先前的研究結果表明，在反應0h、12h、24h、48h時添加甲醇，生物柴油的初始轉化率和最終轉化率較佳，72h 的甲酯得率達90%以上。以此為基礎設計了不同的甲醇添加時間，如圖13 所示，每隔12h 和10h 添加甲醇，反應60h 后的最終轉化率分別為75.6%和72.5%，說明簡單縮短添加甲醇時間間隔會導致甲醇過量累積。根據甲酯化時間曲線，發現36h后甲酯得率增長趨勢放緩，所以進一步改進添加甲醇的時間間隔分別為0h、10h、24h、48h 和0h、10h、20h、48h 和0h、10h、24h、40h，反應60h最高甲酯化得率分別為85.5%、94.15%和84.8%。因此，最佳的添加甲醇方式是以醇油摩爾比4∶1，等摩爾的甲醇分別在0h、10h、24h、40h時添加，不僅獲得了最高的甲酯化得率，且把催化時間由72h縮短為52h。

圖13 甲醇添加時間對全細胞催化劑催化光皮樹油甲酯得率的影響

3 結論

嘗試絲瓜絡、納米纖維、水凝膠、椰殼活性炭生物基材料作為米根霉的固定化材料，通過比較其固載率和甲酯化效果，選定絲瓜絡作為米根霉的最適宜固定化材料，其固載率達到162%±6%。絲瓜絡是一種天然高分子材料，不但具有高孔隙率（79%～93%）和低密度（0.02～0.04g/cm）的纖維血管網狀結構利于米根霉菌絲的黏附，而且具有優良的力學性能和堅韌的質地，可以在后期應用過程中承受較大的剪切力。在100mL 米根霉發酵培養基中加入2.25g 絲瓜絡作為固定化載體，培養72h 即可收獲效果最佳的固定化米根霉全細胞催化劑。為了提高絲瓜絡固定化米根霉的催化效率，研究了培養基成分對其影響。橄欖油含有較多的不飽和脂肪酸，作為碳源具有一定的誘導作用，可有效提高米根霉中的脂肪酶表達量，以此獲得的固定化米根霉催化光皮樹油的甲酯得率達到93%以上。通過評價固載率和甲酯得率，選擇多聚蛋白胨為有機氮源、NaNO為無機氮源的復合氮源來培養及固定化米根霉細胞。同時為了提高固定化細胞的使用壽命和重復使用次數，研究了用質量分數為0.1%的戊二醛、雙醛淀粉、京尼平溶液進行交聯處理的可行性。結果發現，在戊二醛處理的固定化細胞中脂肪酶活性損失較少，在重復使用6次后，轉酯化效果依然保持在80%以上。本研究獲得的全細胞催化劑具有制備簡單、穩定性良好、可重復利用等優點，通過優化的培養基組成也具有價格較低廉的特點，有效控制了全細胞催化劑的制備成本。有關全細胞催化劑的后續工作將圍繞絲瓜絡的改性及機理研究，通過探討其表面基團、粒徑、比表面積、孔徑和機械強度等參數和催化性能的比較，進一步提升全細胞催化劑的催化性能和穩定性，加大其在生物柴油的工業化應用潛力。

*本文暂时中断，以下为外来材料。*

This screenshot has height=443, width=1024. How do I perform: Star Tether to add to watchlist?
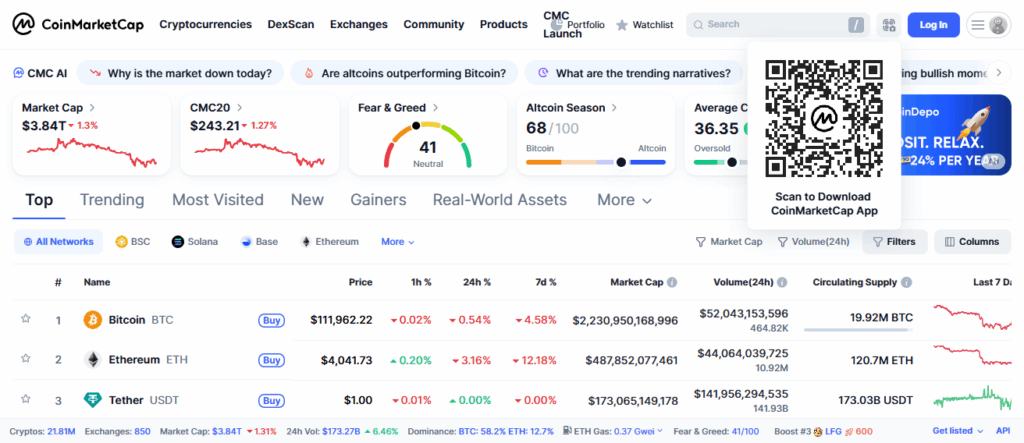click(26, 400)
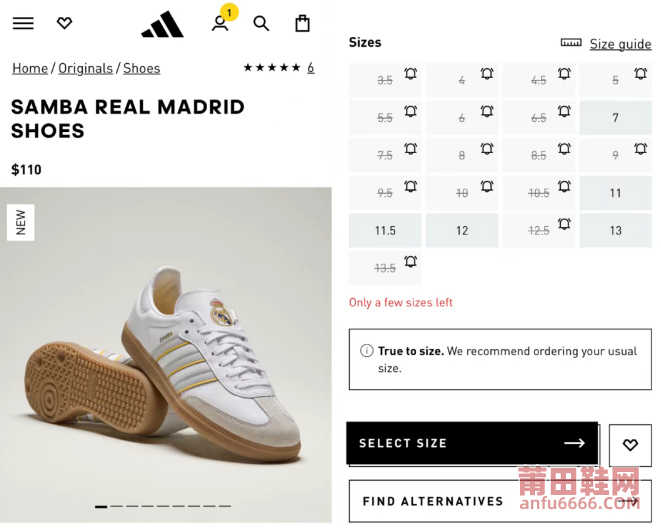This screenshot has height=528, width=661.
Task: Notify me bell for size 13.5
Action: [410, 262]
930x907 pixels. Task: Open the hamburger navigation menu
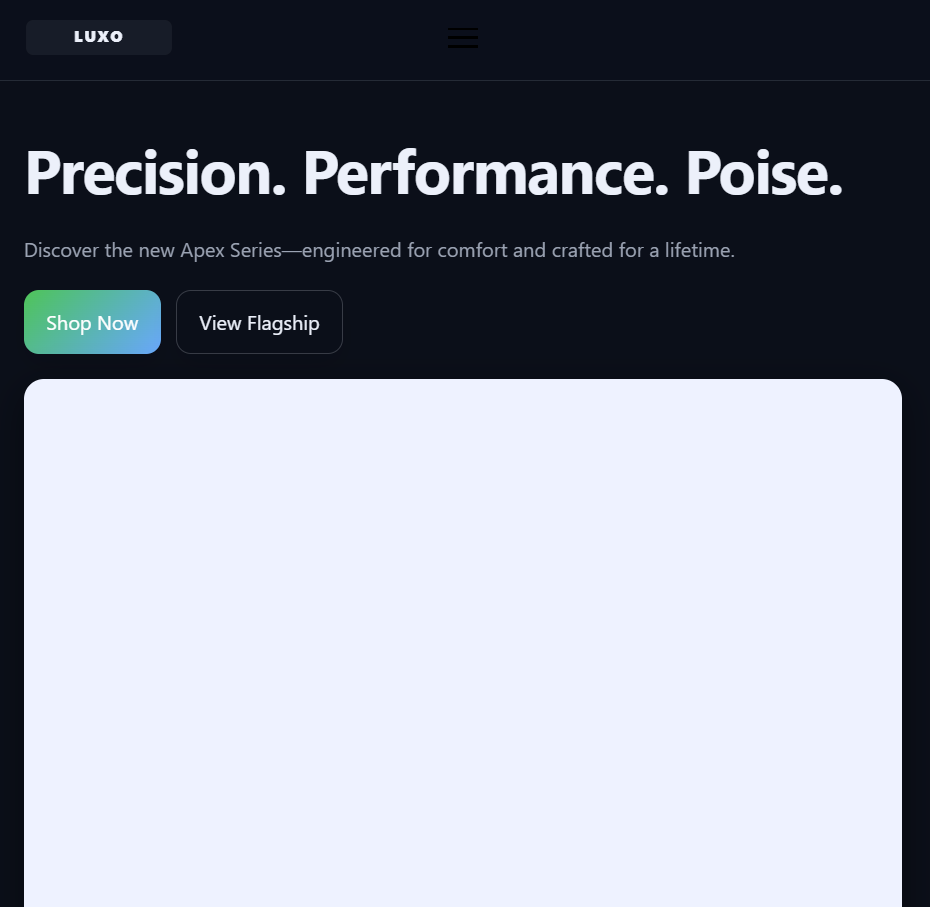(x=463, y=37)
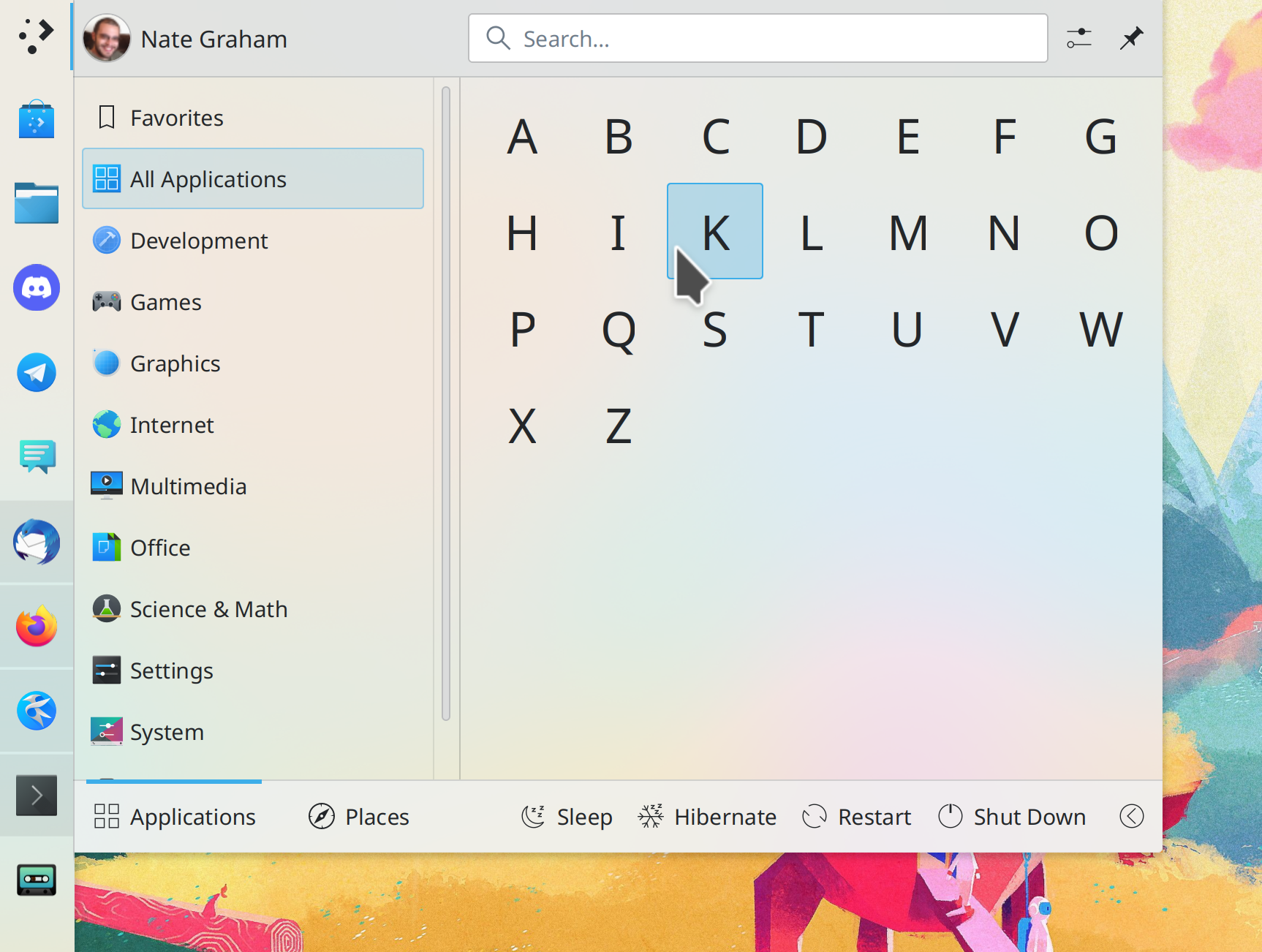
Task: Open Thunderbird mail client icon
Action: (x=37, y=542)
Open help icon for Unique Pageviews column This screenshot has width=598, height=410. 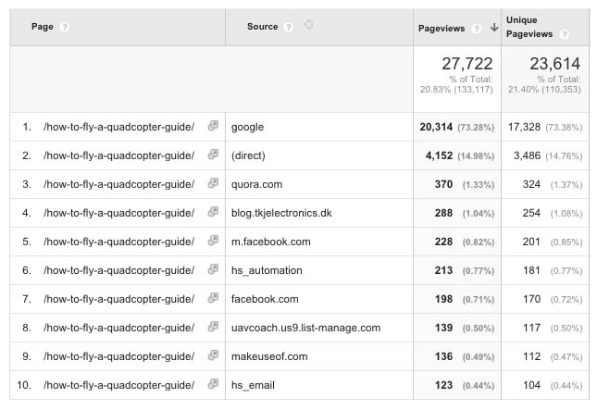pyautogui.click(x=564, y=34)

米根霉脂肪酶催化的油脂轉酯化生產生物柴油過程中的?；w移，發現隨著水含量在一定范圍內的增加，可以促進酰基轉移，并以此可有效提高生物柴油的產量。當反應體系中含水量是光皮樹油質量的10%、催化劑用量是12%時，最終催化光皮樹油的甲酯得率達到94%以上。此外，甲醇對脂肪酶的抑制也是限制生物柴油得率的原因之一，本實驗嘗試了不同的甲醇添加方式，發現以總醇油摩爾比4∶1，在反應0h、10h、24h、40h 時逐步添加，能在52h獲得85%以上的甲酯得率，有效縮短了催化時間。與現有文獻報道中用米根霉脂肪酶法制備生物柴油相比，本文研究結果在簡化催化劑制備操作步驟、降低其制備成本之外，更是進一步提高了催化效率，縮短了反應時間。而且在后期使用過程中，絲瓜絡固定化米根霉更容易從反應混合物中分離出來以重復使用。有關利用全細胞催化劑制備生物柴油的后續工作將繼續圍繞縮短催化時間進行研究，通過篩選耐甲醇米根霉、混合菌催化和優化反應器等方法，進一步提升全細胞催化劑在生物柴油的工業化應用潛力。